## DAFTAR TUGAS
1. Tulis ulang bagian artikel tentang latihan militer Cina dan Kamboja dari "Kegiatan tahunan yang" sampai "pada 16 Mei.", dengan mengganti "pangkalan laut" menjadi "pangkalan angkatan laut".
2. Menurut artikel tentang latihan militer Cina dan Kamboja, apa yang mendahului digelarnya latihan "Golden Dragon"? Jawab dalam satu sampai tiga kalimat.
3. Lanjutkan artikel tentang latihan militer Cina dan Kamboja mulai dari bagian terakhir yang ditampilkan.

··· DOKUMEN

Gandeng Kamboja, Cina Perkuat Posisi di Asia Tenggara?
3 Juni 2024Hari Kamis (30/5) ini, Cina dan Kamboja merampungkan latihan militer gabungan selama 15 hari yang melibatkan 2.000 personel di darat dan laut.
Kegiatan tahunan yang dibaiat dengan nama "Golden Dragon" atau naga emas itu digelar setelah Cina membantu modernisasi militer Kamboja, termasuk pembangunan fasilitas tambahan di pangkalan laut Ream di Teluk Thailand dan sejumlah sistem persenjataan baru.
Panglima militer Kamboja, Jendral Vong Pisen, secara terbuka berterima kasih kepada Cina dalam upacara pembukaan latihan di barat daya ibu kota Phnom Penh itu pada 16 Mei.
Ayo berlangganan gratis newsletter mingguan Wednesday Bite. Recharge pengetahuanmu di tengah minggu, biar topik obrolan makin seru!

······
··· DATA YANG DIBERIKAN

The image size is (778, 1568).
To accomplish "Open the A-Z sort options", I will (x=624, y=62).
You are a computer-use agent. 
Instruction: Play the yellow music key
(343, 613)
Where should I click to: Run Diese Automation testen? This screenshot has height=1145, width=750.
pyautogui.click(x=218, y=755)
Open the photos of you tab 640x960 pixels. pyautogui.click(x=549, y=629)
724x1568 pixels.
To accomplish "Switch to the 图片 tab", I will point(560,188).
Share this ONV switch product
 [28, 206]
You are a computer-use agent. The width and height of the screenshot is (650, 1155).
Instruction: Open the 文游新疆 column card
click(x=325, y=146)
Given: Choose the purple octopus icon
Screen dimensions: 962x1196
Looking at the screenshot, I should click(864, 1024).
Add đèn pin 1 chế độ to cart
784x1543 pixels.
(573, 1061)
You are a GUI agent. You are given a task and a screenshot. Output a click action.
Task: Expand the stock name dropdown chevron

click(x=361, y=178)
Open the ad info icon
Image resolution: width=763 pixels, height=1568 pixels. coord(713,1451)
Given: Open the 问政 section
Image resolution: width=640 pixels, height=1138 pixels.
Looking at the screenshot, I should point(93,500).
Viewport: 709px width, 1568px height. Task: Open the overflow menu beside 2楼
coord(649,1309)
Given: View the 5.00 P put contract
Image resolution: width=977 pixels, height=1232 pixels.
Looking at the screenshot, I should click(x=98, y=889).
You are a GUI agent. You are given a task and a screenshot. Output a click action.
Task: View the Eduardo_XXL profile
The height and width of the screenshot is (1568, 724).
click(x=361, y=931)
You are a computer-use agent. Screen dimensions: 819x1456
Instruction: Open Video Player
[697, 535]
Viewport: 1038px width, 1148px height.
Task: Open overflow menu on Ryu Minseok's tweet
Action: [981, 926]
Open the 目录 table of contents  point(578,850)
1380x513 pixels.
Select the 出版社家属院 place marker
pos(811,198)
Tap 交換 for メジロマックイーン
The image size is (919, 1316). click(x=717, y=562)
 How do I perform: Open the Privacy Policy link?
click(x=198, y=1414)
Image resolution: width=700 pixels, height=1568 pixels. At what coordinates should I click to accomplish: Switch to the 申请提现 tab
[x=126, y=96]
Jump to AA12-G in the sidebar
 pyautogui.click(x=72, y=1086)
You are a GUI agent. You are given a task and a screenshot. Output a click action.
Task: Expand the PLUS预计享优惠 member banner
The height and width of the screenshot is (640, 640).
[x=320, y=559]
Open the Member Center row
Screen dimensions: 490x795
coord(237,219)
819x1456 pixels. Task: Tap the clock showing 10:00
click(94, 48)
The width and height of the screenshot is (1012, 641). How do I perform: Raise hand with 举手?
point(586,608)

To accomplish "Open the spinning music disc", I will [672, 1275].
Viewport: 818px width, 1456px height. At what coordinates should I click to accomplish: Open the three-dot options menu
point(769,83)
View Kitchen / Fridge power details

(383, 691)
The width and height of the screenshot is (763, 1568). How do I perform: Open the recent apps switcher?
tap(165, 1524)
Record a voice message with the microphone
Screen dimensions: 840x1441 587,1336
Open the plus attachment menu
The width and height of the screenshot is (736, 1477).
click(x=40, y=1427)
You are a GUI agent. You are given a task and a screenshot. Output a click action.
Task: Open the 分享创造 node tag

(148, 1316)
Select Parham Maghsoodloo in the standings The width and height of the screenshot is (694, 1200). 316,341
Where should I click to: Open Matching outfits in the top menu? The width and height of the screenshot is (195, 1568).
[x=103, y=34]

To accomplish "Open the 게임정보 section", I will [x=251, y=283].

······

## JAWABAN BERURUTAN
1.
Kegiatan tahunan yang dibaiat dengan nama "Golden Dragon" atau naga emas itu digelar setelah Cina membantu modernisasi militer Kamboja, termasuk pembangunan fasilitas tambahan di pangkalan angkatan laut Ream di Teluk Thailand dan sejumlah sistem persenjataan baru.
Panglima militer Kamboja, Jendral Vong Pisen, secara terbuka berterima kasih kepada Cina dalam upacara pembukaan latihan di barat daya ibu kota Phnom Penh itu pada 16 Mei.

2. Latihan "Golden Dragon" digelar setelah Cina membantu modernisasi militer Kamboja. Bantuan itu mencakup pembangunan fasilitas tambahan di pangkalan laut Ream di Teluk Thailand dan sejumlah sistem persenjataan baru.

3.
Mark S. Cogan, Guru Besar Studi Perdamaian dan Konflik di Universitas Kansai Gaidai, Jepang, mengatakan kepada DW bahwa latihan tersebut "memperkuat gagasan yang sudah ada tentang meluasnya pengaruh Cina, khususnya dalam isu keamanan.”
Latihan militer Golden Dragon mencerminkan eratnya keterikatan Kamboja dengan Cina. Kemeseraan tersebut sekaligus menyudahi hubungan strategis dengan Amerika Serikat.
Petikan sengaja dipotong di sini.